Advances in ozone technology for preservation of grains and end products: Application techniques, control of microbial contaminants, mitigation of mycotoxins, impact on quality, and regulatory approvals

Abstract

Ozone has emerged as a promising technology for preserving stored grains and end products. Its efficiency as a biocide and the absence of residues make it an attractive alternative to traditional chemical methods of food preservation. This study reviews recent advancements in ozone application techniques, including continuous flow treatments, closed-loop recirculation systems, and low-pressure application systems, as well as their impact on product quality.
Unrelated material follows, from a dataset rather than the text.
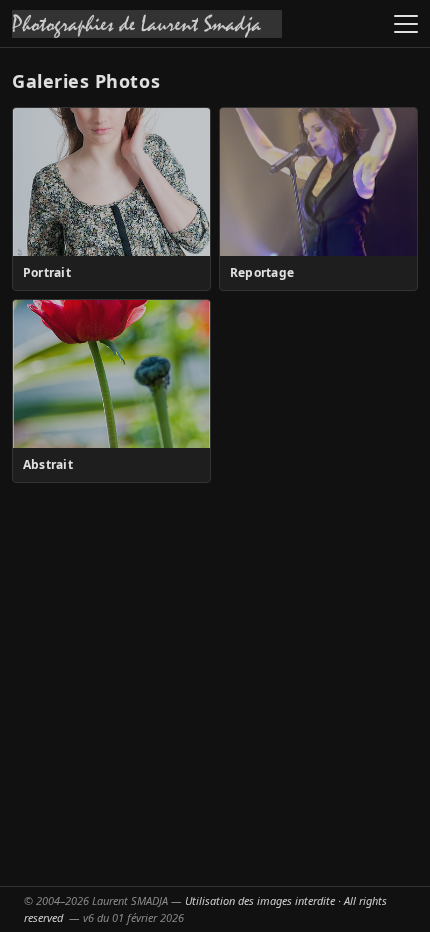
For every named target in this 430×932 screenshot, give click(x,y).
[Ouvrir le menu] (406, 24)
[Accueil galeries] (147, 24)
The study also examines the mechanisms of ozone action, its half-life in grain storage environments, and methods to ensure uniform gas distribution. The results of this study provide a foundation for understanding ozone reactions in various grain types and application systems, offering essential information for effectively sizing treatment systems, estimating ozone concentrations over time, and determining the quantity of products to be treated. A thorough comprehension of ozone behavior in porous environments, such as silos, and its stability under diverse environmental conditions is crucial for enhancing its applicability. While scientific evidence supports ozone's efficacy in controlling pests and microorganisms, further investigation is needed on its impact on the nutritional quality of grains and final products. Additionally, the review highlights the latest regulatory approvals for ozone use in the food industry, emphasizing the importance of compliance and safety. The findings underscore the need for continued technological development and economic analysis to evaluate the long-term viability of ozone applications in agriculture.